2. Security (Accuracy and Confidentiality) - computer security is an attempt to avoid


such undesirable events asa loss of confidentiality or data integrity

3. Ownership of property - software - an intellectual property. What can an


individual/organization own; ideas? media? source code? Object code?

4. Equity in access
Factors that can limit access to computing technology:
A. economic status of an individual/affluence of an organization
B. culture - documentation is prepared in ONLY one language or is poorly translated
C. Safety features or the lack thereof - pregnant women
D. Differences in physical or cognitive skills - “how can hardware
E. and software be designed to consider these difference?”

5. Environmental issues - Paper comes from trees, a natural resource, which if not properly
recycled will end up in landfills. limit printing? require recycling? How?

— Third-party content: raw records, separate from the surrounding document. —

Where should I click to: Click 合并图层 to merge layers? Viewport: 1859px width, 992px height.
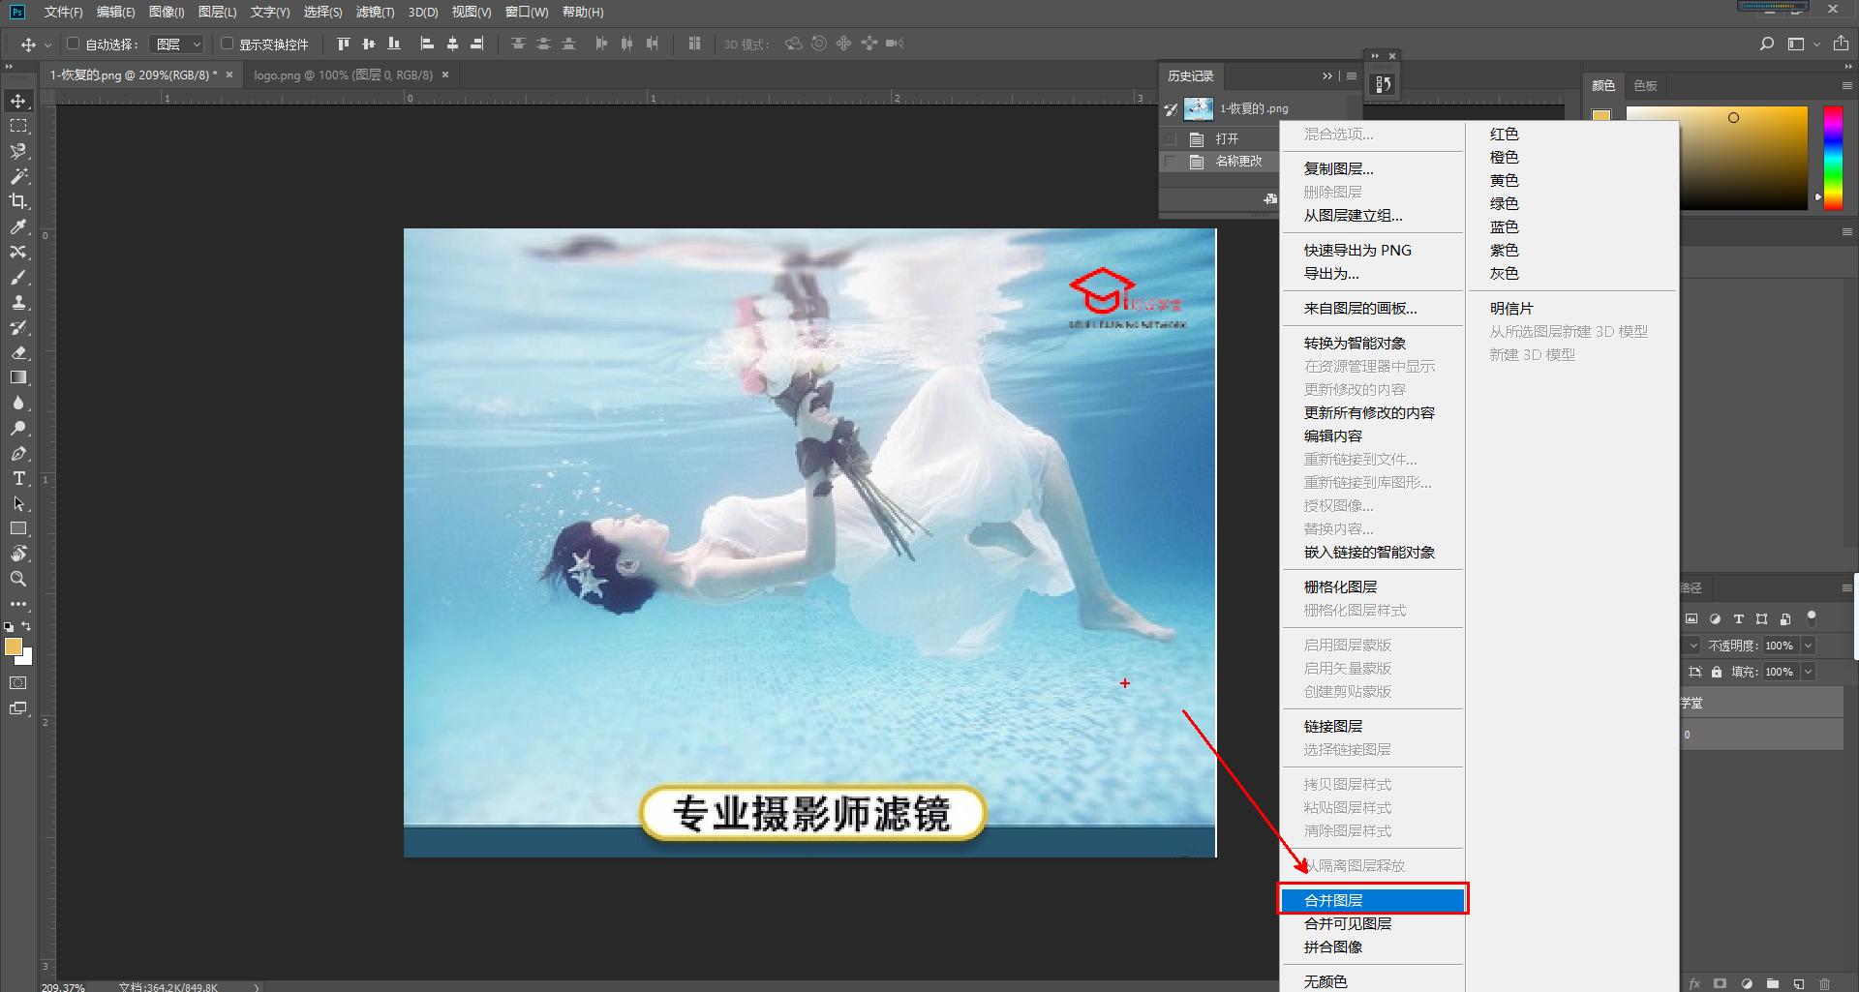1373,899
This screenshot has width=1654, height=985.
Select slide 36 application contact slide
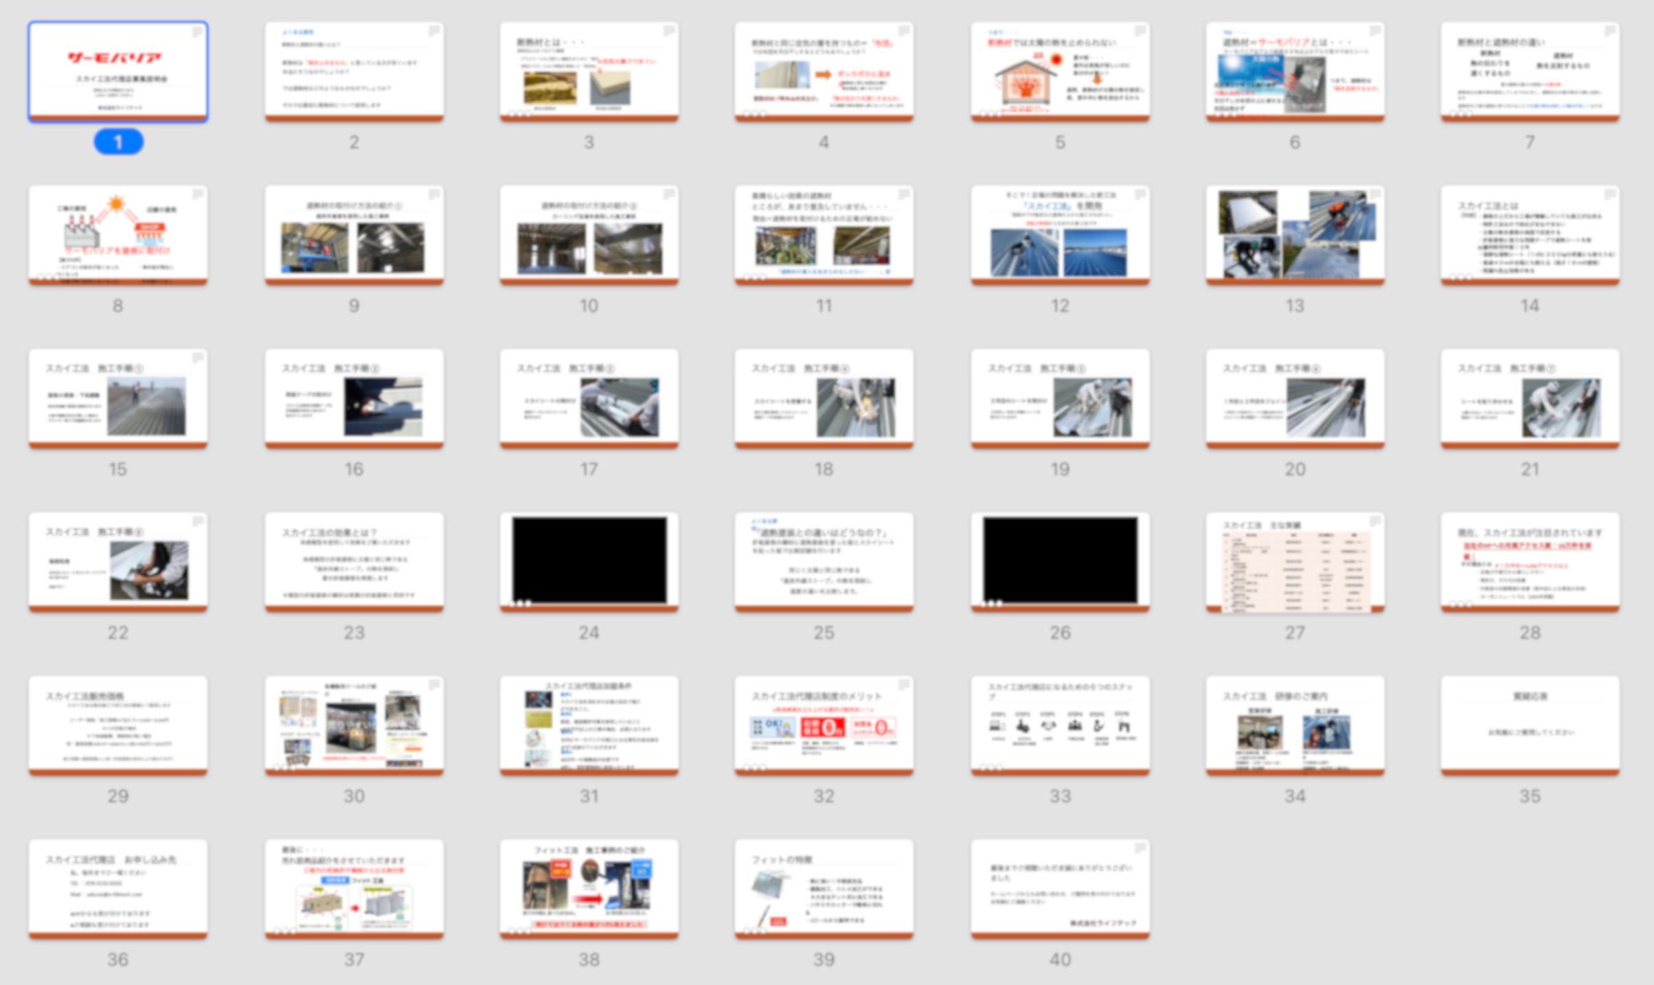click(x=118, y=887)
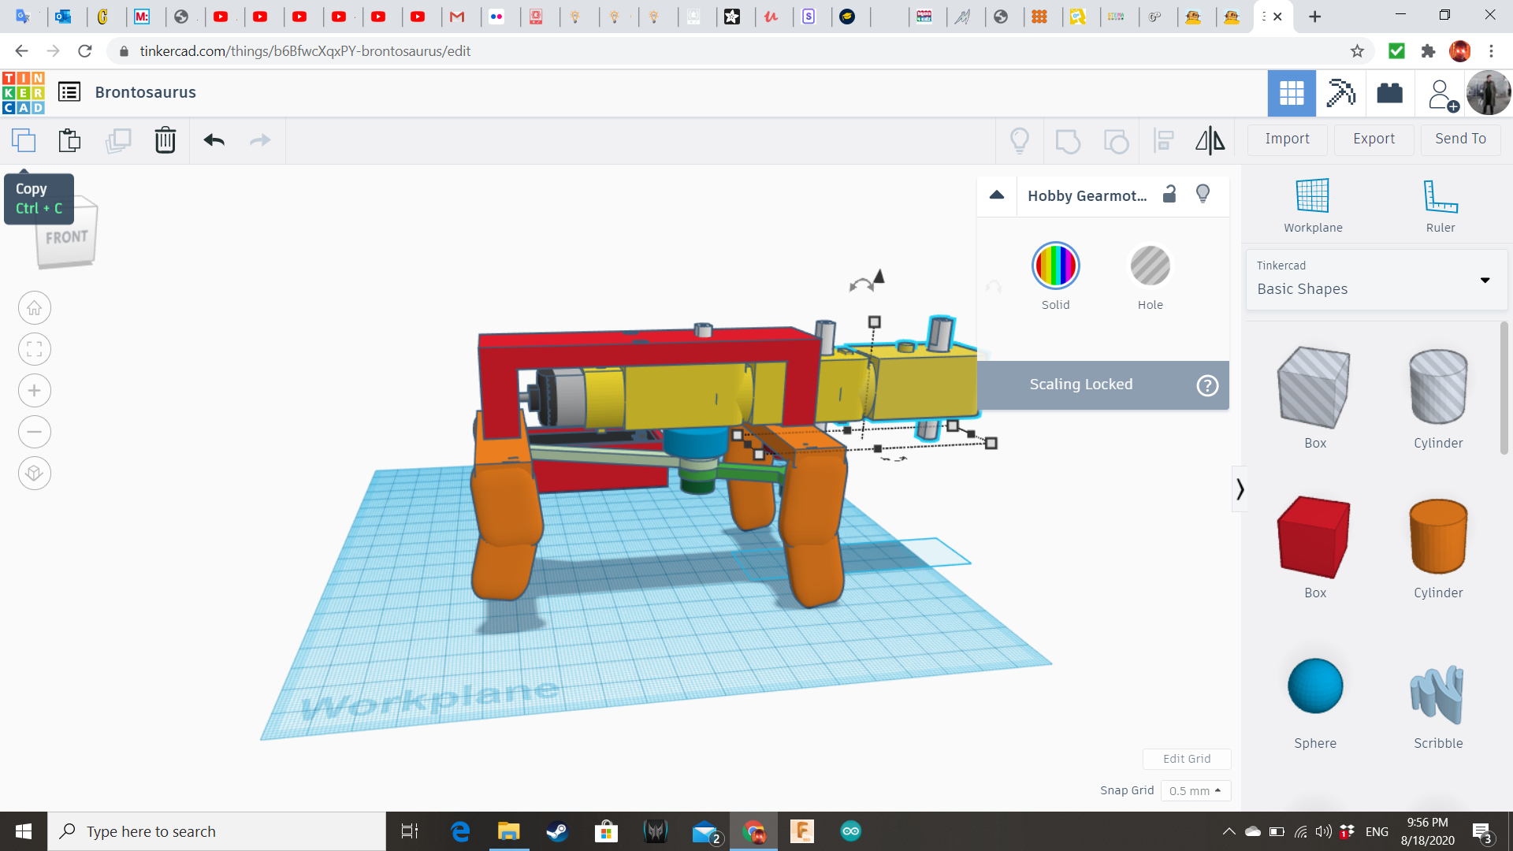
Task: Click the Paste clipboard icon
Action: 69,140
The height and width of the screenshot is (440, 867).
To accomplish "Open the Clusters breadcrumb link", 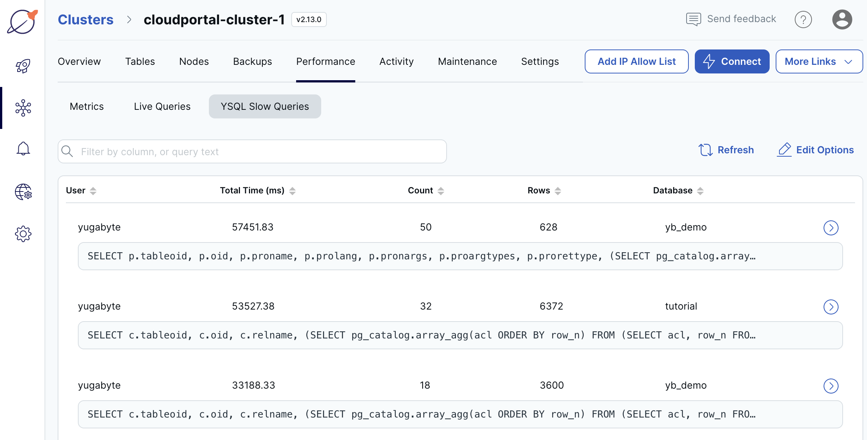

6. Artificial Intelligence - who is responsible for the completeness and appropriateness of the
knowledge base? who is responsible for the decisions made by an expert system that causes
harm when implemented? Who owns the expertise once it is coded into a knowledge base?

7. Unemployment and displacement Should employers be responsible for retraining workers


who are displaced as a result of the computerization of their functions?

8. Misuse of computers - copying proprietary software using company computers for personal
benefits snooping through other people’s files

FRAUD - denotes a false representation of a material fact made by one party to another party
with the intent to deceive and induce the other party to justifiably rely on the fact to his/her
detriment.

5 conditions for an act to be considered fraudulent


1. False representation - there must be a false statement or a nondisclosure
2. Material fact - the fact must be a substantial factor in inducing someone to act
3. Intent - there must be the intent to deceive or the knowledge that one’ statement is false
4. Justifiable reliance - the misrepresentation must have been a substantial factor on
which the injured party relied
5. Injury or loss - the deception must have caused injury or loss to the victim of the fraud

Fraud, in business, is an intentional deception, misappropriation of a company’s assets, or


manipulation of a company’s financial data to the advantage of the perpetrator.

Other names:
● white-collar crime
● defalcation
● embezzlement
● Irregularities

Employee fraud - fraud by non-management employees, designed to directly convert cash or


other assets to the employees personal benefit. 3 steps:
1. stealing something of value (asset)
2. converting the asset to a usable form (cash)
3. concealing the crime to avoid detection

Management fraud - often escapes detection until the company has suffered irreparable
damage or loss

3 characteristics:
1. the fraud is perpetrated at levels of management above the one to which internal control
structures generally relate
2. the fraud frequently involves using the financial statements to create an illusion that an
entity is healthier and more prosperous than, in fact, it is
3. if the fraud involves misappropriation of assets, it frequently is shrouded in a maze of
complex business transactions, often involving related third parties.